▶ **WORK REQUIRED**
Can you reproduce the part of the material that opens with the line containing "Where should I click to: Select" and closes with the line containing "(x=373, y=4)", keeping both of those lines and leaving the pictures out?
..............................
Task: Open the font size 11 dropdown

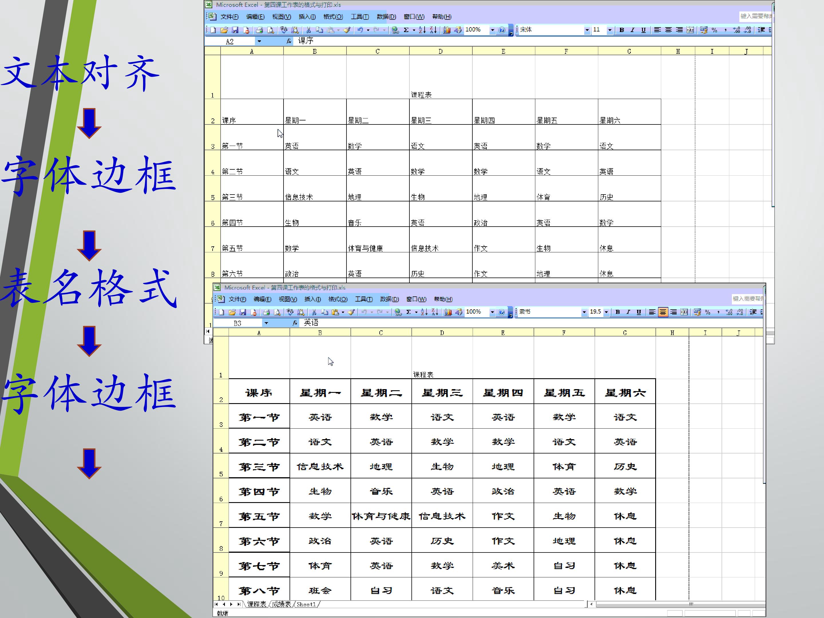Action: click(x=610, y=30)
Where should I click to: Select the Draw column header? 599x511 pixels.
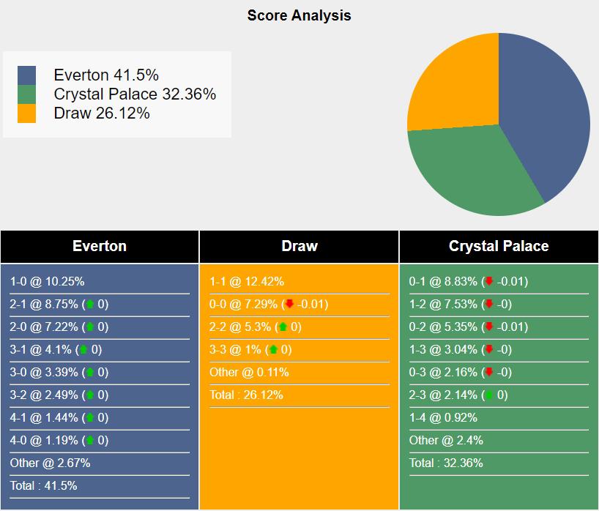300,247
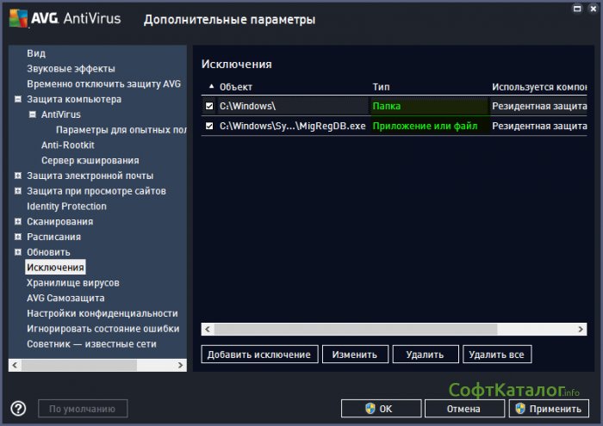
Task: Expand the Сканирования tree node
Action: [x=18, y=222]
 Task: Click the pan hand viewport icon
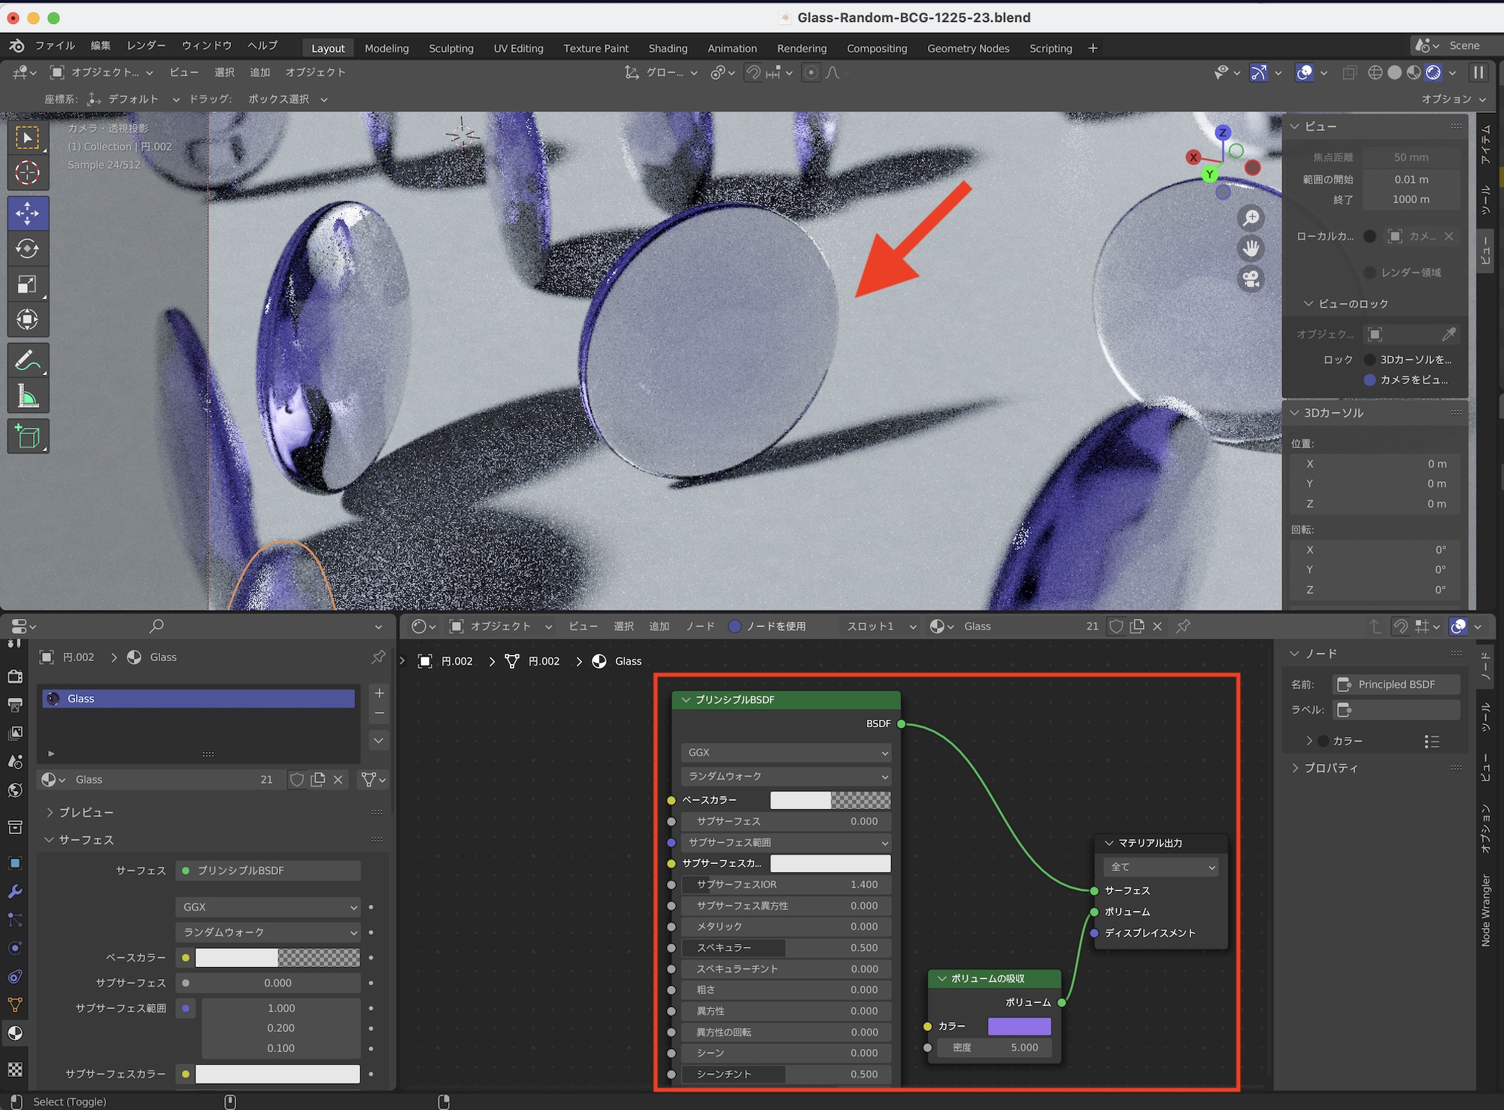pyautogui.click(x=1251, y=249)
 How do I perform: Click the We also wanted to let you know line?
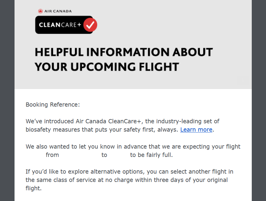click(133, 147)
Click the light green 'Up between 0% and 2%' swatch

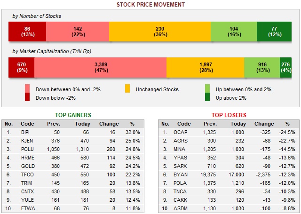point(207,89)
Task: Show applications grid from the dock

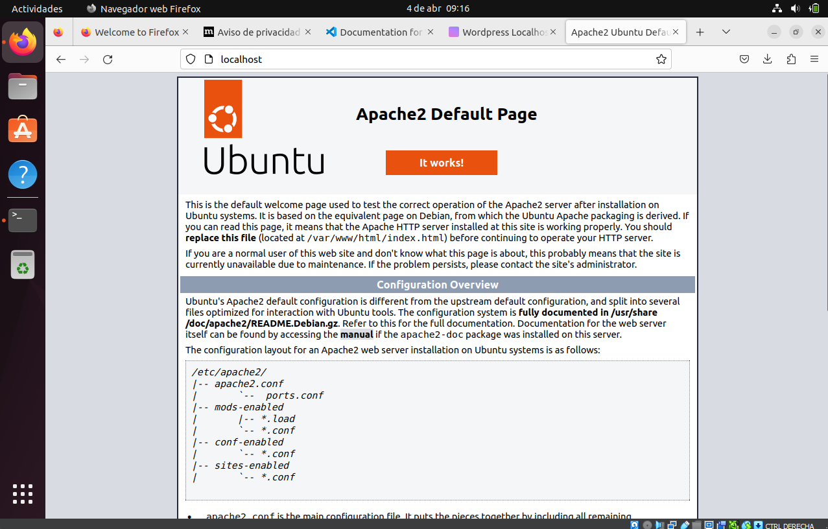Action: [x=23, y=494]
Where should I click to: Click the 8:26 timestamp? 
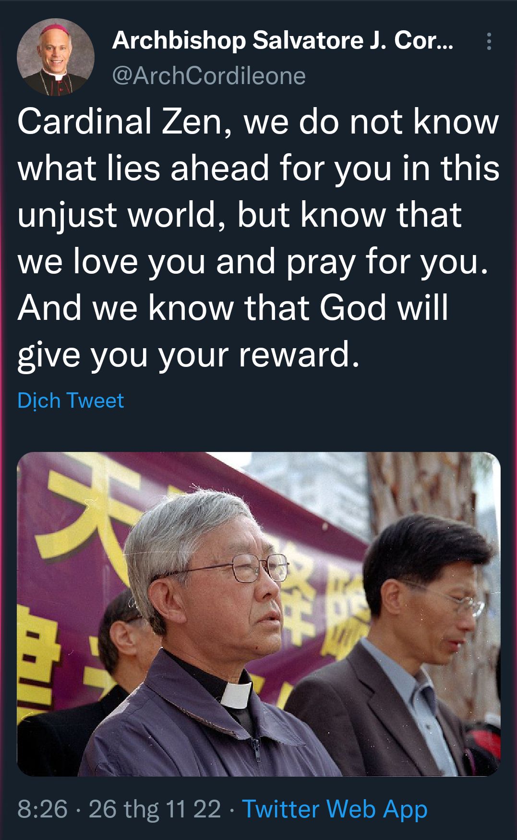tap(42, 809)
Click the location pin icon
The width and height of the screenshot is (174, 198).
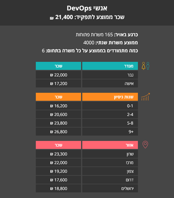tap(145, 145)
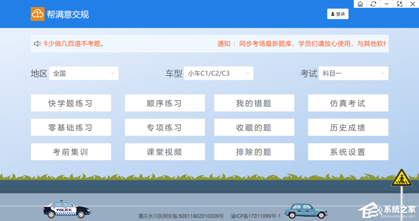Refresh the app using the circular arrow icon
Screen dimensions: 419x221
(x=373, y=4)
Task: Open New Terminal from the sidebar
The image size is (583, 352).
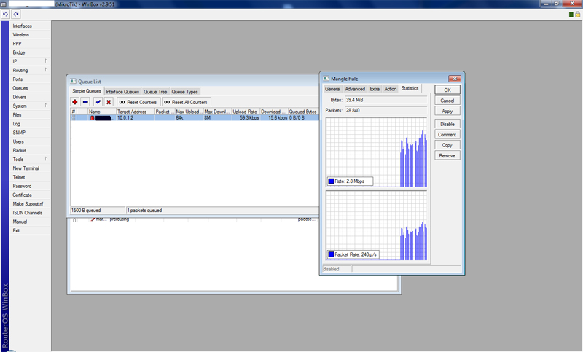Action: coord(26,168)
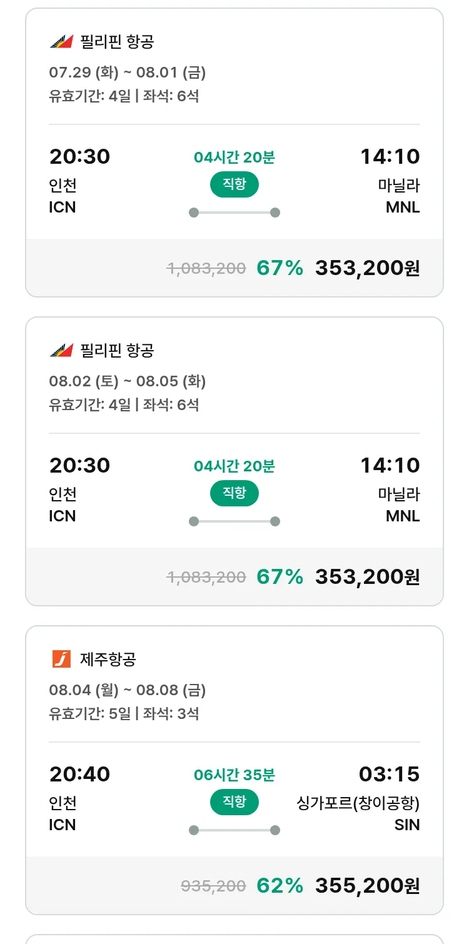The width and height of the screenshot is (469, 944).
Task: Click the 07.29 (화) ~ 08.01 (금) date range
Action: tap(128, 73)
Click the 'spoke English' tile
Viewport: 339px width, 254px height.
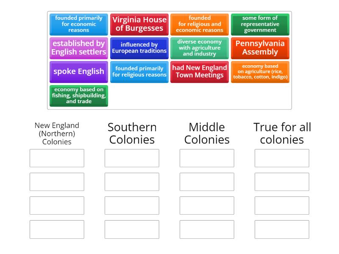click(x=78, y=72)
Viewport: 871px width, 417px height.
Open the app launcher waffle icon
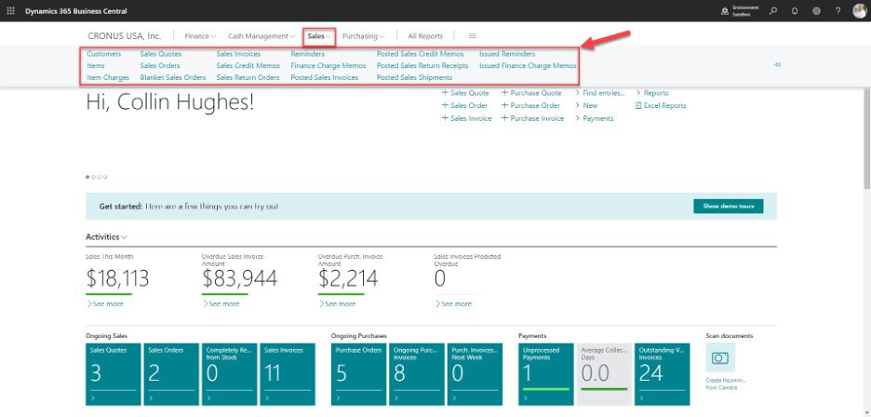11,10
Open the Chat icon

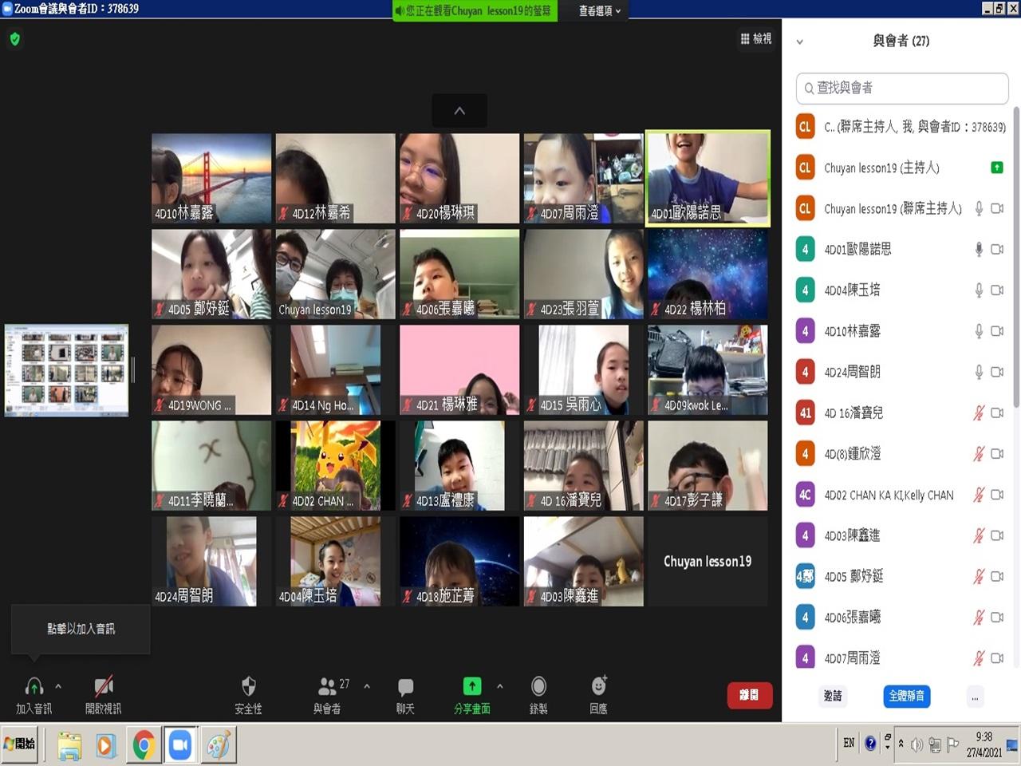405,687
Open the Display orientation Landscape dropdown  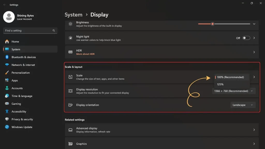click(x=243, y=105)

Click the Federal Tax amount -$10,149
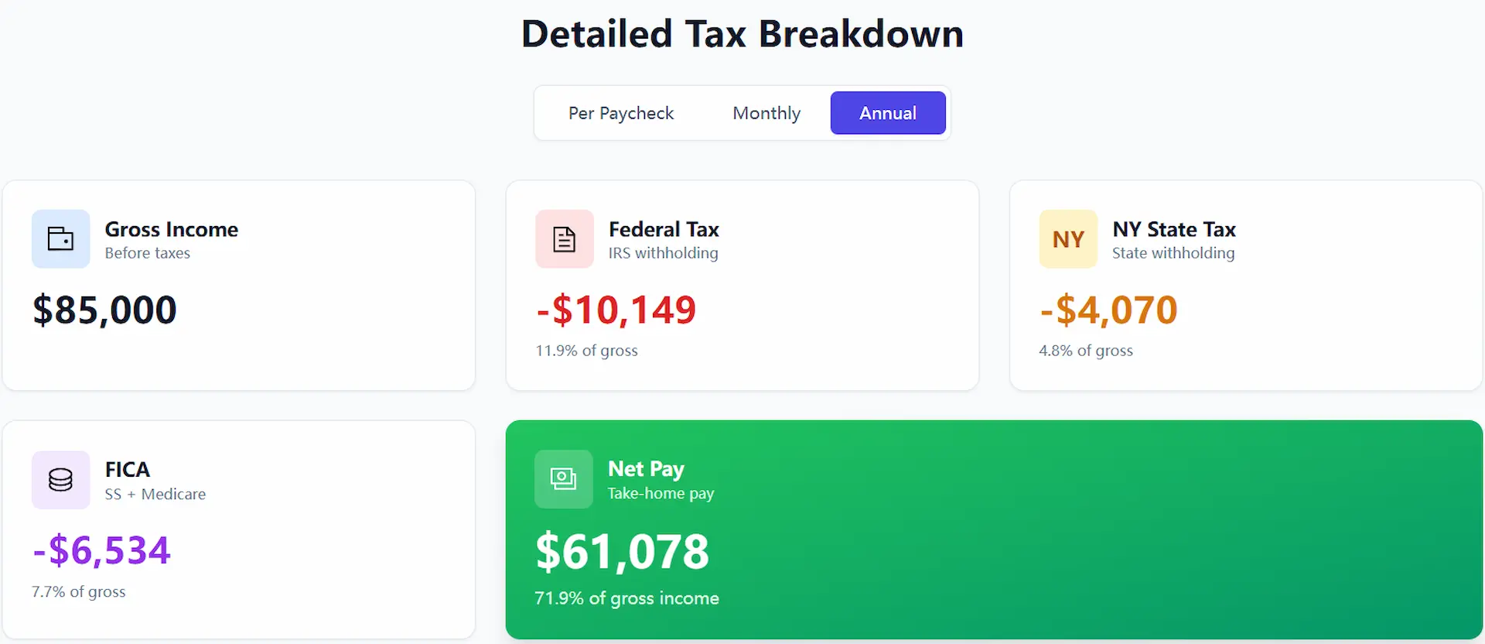click(x=616, y=310)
..............................
▶ **TASK RESPONSE**
Where should I click to: Select the Draw column header? 599x511 pixels.
300,247
Task: Expand the Сканирования tree node
Action: [x=18, y=222]
 Task: Click the pan hand viewport icon
pyautogui.click(x=1251, y=249)
 How do I perform: Click the We also wanted to let you know line?
click(133, 147)
Click the light green 'Up between 0% and 2%' swatch

point(207,89)
Task: Show applications grid from the dock

Action: [x=23, y=494]
Where should I click to: Click the 8:26 timestamp? 
tap(42, 809)
Click the location pin icon
The width and height of the screenshot is (174, 198).
tap(145, 145)
Refresh the app using the circular arrow icon
Screen dimensions: 419x221
(x=373, y=4)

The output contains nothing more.